Quel était le contexte de ces années cinquante ?
Il y a eu très peu de constructions entre les deux guerres. L’offre de logement était en 1954 d’une part faible numériquement, et dégradée qualitativement. Cette dernière s’explique à la suite des dégâts de la guerre, ainsi que par le faible investissement public et privé en matière de logement. Jusqu’en 1948, les loyers sont bloqués. Peu d’investisseurs s’impliquent dans ce domaine. L’appel de l’abbé Pierre est un cri au cœur de cette période où le nombre de logements est très réduit et de mauvaise qualité. Or la demande est forte, induite par le baby-boom. La nécessité de loger les jeunes ménages avec leurs enfants est impérieuse. Faute de quoi, il s’ensuit des tragédies. La réaction de l’abbé Pierre, singulière, fait accélérer les politiques publiques en matière de logement.
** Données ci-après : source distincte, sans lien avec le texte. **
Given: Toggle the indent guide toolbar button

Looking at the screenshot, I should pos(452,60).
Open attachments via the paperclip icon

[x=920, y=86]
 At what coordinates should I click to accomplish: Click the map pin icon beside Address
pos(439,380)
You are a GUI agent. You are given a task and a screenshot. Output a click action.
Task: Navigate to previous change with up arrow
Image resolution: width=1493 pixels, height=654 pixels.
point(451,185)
Quelle est la vision de l’abbé Pierre au jour de l’appel de 1954 ?
Il n’y a pas de stratégie dans le geste de l’abbé Pierre. Il y a une implication particulière, une prise en compte des laissés-pour-compte. Il connaissait bien la problématique du travail et de l’habitat. Il avait déjà lancé le mouvement de solidarité Emmaüs en 1949. Son intervention du 1er février 1954 est une réaction et un bricolage, comme il le dit lui-même. Il vient juste de griffonner le texte qu’il lit à la radio. C’est la situation telle qu’évoquée, le scandale de ces drames, la mort d’un bébé puis celle d’une femme dans la rue à cause du froid, qui pousse le prêtre à se faire entendre sur les ondes. L’abbé Pierre, ancien député au parlement, savait aussi comment mobiliser les responsables politiques. Quelques semaines avant l’appel, il avait déjà souligné publiquement combien il était honteux de contraindre les gens à mourir de froid. Il avait invité à l’enterrement de l’enfant le ministre du logement, qui contrit s’y était rendu. L’abbé Pierre savait s’y prendre, sans avoir d’autres plans.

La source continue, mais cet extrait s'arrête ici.